• Records for processing:
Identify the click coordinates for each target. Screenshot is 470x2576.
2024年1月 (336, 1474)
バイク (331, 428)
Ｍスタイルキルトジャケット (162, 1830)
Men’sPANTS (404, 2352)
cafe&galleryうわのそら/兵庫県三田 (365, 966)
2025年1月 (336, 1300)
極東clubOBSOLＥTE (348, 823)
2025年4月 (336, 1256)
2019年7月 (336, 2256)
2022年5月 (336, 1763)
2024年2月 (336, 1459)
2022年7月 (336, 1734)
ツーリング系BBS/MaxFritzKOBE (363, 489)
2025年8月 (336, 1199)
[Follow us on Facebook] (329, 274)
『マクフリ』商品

• What you have to do: Repeat all the lines above, keeping them exactly as they are.

• Solution to the exercise:
Identify the click coordinates for each target. Screenshot is 470x2576.
2024年1月 (336, 1474)
バイク (331, 428)
Ｍスタイルキルトジャケット (162, 1830)
Men’sPANTS (404, 2352)
cafe&galleryうわのそら/兵庫県三田 (365, 966)
2025年1月 (336, 1300)
極東clubOBSOLＥTE (348, 823)
2025年4月 (336, 1256)
2019年7月 (336, 2256)
2022年5月 (336, 1763)
2024年2月 (336, 1459)
2022年7月 (336, 1734)
ツーリング系BBS/MaxFritzKOBE (363, 489)
2025年8月 (336, 1199)
[Follow us on Facebook] (329, 274)
『マクフリ』商品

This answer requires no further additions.